I enjoy spending a few minutes each Sunday morning reading Maria Popova’s remarkable newsletter entitled Brain Pickings.  This week she penned The Optimism of the Oyster, focused on the history and science of the oyster.  Far from the lowly and simple form of life it was once believed to be (“more like a lifeless rock than like a creature”), the oyster is a complex and vital part of the coastal marine ecosystem.  It is far closer to human than rock.  It was a favorite of Darwin, and of his promoter T.H. Huxley: 

“I suppose that when the sapid and slippery morsel — which is gone like a flash of gustatory summer lightning — glides along the palate, few people imagine that they are swallowing a piece of machinery (and going machinery too) greatly more complicated than a watch.”

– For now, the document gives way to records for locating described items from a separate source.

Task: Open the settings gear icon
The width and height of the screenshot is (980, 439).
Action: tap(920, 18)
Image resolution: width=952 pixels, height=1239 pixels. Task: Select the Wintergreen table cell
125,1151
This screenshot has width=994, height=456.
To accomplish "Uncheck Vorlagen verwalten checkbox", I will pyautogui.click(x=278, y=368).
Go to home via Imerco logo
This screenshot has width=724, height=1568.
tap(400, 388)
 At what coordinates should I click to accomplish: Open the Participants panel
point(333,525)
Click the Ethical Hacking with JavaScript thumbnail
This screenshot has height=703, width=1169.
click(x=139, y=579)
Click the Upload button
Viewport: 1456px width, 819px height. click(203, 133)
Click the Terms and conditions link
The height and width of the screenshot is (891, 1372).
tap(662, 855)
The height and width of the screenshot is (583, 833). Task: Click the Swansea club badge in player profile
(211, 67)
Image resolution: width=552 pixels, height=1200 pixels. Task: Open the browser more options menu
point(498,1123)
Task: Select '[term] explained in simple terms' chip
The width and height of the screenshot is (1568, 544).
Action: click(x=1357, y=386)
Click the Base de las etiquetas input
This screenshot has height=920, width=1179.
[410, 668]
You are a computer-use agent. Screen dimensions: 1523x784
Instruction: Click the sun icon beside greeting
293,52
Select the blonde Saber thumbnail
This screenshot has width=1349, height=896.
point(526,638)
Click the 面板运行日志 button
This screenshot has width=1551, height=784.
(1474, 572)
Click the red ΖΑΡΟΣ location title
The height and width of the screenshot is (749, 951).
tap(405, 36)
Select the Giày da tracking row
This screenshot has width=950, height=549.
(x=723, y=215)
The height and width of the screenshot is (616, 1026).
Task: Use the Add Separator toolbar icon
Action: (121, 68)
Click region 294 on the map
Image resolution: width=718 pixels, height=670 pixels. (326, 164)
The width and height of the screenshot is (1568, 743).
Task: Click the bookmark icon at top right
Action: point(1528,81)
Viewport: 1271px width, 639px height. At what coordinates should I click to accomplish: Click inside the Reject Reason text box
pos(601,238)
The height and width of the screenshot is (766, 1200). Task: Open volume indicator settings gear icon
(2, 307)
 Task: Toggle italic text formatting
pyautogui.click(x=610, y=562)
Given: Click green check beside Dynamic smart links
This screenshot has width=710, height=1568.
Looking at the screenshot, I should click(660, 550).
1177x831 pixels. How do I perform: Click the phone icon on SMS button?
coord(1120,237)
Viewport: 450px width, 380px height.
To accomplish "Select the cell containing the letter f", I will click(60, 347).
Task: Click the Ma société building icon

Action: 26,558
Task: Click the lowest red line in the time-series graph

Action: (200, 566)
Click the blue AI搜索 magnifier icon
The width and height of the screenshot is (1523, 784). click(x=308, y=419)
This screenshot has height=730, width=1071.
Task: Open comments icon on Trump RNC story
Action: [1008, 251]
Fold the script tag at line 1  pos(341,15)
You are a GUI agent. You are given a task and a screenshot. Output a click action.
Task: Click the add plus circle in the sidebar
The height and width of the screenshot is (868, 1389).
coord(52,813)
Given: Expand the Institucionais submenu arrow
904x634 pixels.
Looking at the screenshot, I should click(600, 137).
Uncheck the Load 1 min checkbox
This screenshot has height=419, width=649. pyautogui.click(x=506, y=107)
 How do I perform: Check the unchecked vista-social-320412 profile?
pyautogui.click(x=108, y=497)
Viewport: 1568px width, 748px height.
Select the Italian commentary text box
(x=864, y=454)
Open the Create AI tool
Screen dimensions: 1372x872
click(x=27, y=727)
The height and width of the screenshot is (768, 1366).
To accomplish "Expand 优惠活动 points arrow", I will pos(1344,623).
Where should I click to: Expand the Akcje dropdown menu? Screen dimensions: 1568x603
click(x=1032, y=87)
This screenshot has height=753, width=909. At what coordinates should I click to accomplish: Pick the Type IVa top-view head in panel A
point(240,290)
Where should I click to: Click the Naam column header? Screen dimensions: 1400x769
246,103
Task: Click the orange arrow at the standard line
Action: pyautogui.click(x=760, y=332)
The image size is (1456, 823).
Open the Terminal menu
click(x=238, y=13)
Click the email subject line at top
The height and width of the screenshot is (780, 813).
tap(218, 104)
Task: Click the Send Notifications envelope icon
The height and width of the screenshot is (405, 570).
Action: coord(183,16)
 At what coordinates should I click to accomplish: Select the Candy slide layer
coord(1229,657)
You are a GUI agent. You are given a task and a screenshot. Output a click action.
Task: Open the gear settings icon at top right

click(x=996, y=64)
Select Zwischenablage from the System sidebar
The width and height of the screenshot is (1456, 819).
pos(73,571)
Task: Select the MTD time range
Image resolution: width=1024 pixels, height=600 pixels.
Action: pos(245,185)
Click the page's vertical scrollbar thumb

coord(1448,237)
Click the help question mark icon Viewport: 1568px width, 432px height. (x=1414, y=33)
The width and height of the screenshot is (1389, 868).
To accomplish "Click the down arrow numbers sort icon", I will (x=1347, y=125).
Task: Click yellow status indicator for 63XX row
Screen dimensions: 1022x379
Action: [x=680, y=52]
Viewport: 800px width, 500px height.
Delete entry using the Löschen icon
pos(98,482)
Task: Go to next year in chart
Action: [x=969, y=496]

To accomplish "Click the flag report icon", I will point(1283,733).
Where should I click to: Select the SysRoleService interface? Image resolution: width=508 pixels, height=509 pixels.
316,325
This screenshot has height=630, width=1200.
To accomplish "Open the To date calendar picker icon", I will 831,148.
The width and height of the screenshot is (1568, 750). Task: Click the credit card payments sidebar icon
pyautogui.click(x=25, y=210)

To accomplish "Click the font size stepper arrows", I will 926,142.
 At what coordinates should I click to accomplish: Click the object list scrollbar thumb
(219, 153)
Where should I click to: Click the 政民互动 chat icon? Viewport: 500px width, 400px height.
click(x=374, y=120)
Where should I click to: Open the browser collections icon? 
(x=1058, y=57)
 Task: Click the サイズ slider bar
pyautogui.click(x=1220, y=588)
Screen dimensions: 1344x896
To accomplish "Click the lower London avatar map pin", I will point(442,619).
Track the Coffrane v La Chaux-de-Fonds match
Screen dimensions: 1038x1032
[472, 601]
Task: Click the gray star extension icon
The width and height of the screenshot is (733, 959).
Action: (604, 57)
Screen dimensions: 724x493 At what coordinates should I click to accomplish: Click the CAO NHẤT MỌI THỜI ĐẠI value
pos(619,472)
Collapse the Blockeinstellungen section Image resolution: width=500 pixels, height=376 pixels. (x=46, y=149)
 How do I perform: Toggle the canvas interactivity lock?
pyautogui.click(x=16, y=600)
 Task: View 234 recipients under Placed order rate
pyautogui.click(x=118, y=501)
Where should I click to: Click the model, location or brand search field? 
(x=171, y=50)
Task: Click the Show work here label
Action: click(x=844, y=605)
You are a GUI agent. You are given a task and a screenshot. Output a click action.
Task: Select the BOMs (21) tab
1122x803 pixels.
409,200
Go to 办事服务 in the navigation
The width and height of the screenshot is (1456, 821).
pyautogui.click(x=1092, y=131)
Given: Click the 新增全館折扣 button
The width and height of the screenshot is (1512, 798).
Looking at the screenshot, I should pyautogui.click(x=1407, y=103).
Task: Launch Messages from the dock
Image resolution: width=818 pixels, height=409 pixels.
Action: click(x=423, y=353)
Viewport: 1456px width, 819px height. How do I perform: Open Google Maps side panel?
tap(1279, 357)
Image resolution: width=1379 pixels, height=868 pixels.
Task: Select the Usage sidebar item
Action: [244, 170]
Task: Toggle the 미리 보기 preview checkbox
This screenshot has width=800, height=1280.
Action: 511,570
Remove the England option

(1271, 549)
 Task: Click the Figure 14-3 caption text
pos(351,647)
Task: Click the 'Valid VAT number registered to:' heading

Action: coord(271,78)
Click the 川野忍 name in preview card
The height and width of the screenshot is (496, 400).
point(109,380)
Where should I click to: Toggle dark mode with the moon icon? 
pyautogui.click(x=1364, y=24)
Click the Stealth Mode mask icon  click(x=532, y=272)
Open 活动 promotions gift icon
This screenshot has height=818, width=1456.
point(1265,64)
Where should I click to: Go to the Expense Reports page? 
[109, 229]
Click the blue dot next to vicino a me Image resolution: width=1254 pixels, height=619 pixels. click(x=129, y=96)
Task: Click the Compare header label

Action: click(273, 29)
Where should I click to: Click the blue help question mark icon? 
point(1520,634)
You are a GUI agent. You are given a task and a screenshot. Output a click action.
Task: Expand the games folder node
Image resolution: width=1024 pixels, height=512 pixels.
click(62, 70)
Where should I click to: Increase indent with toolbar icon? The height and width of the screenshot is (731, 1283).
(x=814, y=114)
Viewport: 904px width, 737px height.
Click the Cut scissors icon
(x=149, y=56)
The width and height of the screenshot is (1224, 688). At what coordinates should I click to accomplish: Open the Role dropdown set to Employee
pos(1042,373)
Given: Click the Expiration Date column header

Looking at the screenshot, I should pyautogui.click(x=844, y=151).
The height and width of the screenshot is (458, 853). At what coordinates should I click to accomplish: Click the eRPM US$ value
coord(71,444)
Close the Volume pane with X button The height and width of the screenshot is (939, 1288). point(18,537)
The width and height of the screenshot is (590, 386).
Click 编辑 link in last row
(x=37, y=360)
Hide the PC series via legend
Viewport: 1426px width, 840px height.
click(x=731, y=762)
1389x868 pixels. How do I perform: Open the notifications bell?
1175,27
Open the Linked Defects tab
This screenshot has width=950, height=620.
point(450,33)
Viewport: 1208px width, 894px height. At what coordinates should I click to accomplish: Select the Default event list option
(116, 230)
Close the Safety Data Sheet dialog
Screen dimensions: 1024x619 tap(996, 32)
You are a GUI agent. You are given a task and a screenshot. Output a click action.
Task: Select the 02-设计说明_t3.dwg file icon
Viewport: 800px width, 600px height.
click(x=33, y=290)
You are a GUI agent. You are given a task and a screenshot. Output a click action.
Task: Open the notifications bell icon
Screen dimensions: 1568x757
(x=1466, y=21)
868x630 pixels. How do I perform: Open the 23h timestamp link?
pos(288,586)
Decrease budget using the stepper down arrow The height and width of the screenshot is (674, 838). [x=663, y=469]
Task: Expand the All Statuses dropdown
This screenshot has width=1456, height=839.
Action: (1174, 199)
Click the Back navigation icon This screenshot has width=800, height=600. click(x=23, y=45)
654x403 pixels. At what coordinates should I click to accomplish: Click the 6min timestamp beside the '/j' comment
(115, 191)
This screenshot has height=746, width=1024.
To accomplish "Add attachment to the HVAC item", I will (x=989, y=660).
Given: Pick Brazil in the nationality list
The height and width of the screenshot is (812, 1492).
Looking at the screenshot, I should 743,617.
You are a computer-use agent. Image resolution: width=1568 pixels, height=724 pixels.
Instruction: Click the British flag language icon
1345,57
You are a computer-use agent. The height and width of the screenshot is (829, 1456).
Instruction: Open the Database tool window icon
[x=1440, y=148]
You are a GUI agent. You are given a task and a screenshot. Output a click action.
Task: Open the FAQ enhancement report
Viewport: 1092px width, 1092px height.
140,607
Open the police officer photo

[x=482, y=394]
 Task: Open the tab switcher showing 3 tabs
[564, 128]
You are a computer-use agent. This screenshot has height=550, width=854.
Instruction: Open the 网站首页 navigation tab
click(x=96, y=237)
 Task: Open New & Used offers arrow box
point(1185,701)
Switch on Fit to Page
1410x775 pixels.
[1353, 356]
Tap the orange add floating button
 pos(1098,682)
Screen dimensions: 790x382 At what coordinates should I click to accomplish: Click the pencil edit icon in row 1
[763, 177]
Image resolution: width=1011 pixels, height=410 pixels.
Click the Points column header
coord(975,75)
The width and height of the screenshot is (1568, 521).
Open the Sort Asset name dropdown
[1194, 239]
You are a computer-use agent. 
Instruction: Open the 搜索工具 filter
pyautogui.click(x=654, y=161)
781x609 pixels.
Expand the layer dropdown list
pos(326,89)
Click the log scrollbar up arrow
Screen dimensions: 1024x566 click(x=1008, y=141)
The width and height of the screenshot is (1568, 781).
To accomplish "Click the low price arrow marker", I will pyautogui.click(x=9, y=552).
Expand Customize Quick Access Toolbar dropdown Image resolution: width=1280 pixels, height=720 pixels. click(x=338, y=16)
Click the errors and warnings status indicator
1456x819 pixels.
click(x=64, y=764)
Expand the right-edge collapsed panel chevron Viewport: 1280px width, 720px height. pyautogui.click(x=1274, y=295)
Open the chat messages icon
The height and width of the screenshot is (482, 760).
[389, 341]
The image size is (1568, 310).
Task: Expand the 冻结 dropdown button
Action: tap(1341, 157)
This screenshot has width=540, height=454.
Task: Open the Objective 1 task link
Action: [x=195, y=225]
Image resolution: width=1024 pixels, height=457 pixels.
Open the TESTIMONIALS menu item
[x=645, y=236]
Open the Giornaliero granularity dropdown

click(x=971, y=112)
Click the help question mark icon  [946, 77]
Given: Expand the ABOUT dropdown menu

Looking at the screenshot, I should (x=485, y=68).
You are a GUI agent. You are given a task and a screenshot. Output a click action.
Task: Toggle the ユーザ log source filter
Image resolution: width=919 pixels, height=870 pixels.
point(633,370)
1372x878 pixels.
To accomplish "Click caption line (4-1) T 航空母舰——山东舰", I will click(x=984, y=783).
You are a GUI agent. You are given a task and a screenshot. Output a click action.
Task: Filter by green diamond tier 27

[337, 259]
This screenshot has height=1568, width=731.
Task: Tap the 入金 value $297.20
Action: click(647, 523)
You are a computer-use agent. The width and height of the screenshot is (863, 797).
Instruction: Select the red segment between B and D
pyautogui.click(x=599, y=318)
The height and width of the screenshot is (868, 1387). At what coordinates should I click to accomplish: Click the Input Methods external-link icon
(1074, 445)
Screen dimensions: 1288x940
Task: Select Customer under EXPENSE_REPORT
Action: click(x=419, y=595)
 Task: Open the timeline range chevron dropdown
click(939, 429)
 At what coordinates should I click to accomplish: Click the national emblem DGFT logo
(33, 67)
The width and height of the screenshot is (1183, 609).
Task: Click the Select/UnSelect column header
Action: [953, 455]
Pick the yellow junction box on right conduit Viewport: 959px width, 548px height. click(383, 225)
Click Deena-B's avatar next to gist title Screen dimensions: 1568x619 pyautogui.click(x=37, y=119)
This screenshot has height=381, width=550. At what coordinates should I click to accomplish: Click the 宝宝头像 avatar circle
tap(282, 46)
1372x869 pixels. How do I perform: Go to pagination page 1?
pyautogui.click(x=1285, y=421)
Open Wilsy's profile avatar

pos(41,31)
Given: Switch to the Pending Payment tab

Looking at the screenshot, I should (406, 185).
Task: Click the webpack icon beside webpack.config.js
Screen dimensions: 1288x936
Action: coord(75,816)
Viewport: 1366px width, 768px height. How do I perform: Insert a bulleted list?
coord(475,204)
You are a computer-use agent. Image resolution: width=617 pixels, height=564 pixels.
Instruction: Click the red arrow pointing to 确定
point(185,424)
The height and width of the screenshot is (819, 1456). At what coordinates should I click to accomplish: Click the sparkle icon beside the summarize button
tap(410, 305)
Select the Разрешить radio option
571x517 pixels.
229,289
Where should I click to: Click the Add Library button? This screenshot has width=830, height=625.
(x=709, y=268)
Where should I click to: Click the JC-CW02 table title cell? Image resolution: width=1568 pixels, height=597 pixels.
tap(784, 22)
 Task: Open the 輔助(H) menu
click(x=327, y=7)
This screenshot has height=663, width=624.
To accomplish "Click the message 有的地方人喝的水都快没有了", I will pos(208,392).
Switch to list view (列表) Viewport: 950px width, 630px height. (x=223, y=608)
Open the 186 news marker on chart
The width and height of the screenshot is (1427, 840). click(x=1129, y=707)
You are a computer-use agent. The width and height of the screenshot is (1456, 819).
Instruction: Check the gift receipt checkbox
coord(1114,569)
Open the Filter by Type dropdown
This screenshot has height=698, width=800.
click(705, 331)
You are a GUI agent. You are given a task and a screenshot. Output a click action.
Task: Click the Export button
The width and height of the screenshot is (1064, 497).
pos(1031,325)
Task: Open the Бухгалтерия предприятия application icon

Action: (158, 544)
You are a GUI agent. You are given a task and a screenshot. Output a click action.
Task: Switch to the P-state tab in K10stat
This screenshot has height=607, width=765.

According to Popova, it has also played a key role in the culture of 19th century New York City, and served as an early presager of the environmental crises of the 20th and 21st century.  Popova quotes from an 1891 book The Oyster: A Popular Summary of a Scientific Study, by Johns Hopkins University zoologist William K. Brooks:

“The fact, which for many years we strove to hide even from ourselves, [is] that our indifference and lack of foresight, and our blind trust in our natural advantages, have brought this grand inheritance to the verge of ruin.”

But there is hope, as well.  Popova highlights the movement to clean up NYC’s harbor through the restoration of its oyster beds in the Billion Oyster Project — “one of the most inspired and inspiring restoration, conservation, and ecological education endeavors of our time.”  My own New England has its own version, led by the Nature Conservancy, of Oyster Aquaculture and Restoration.

Perhaps, with care, we can have our oysters and eat them too.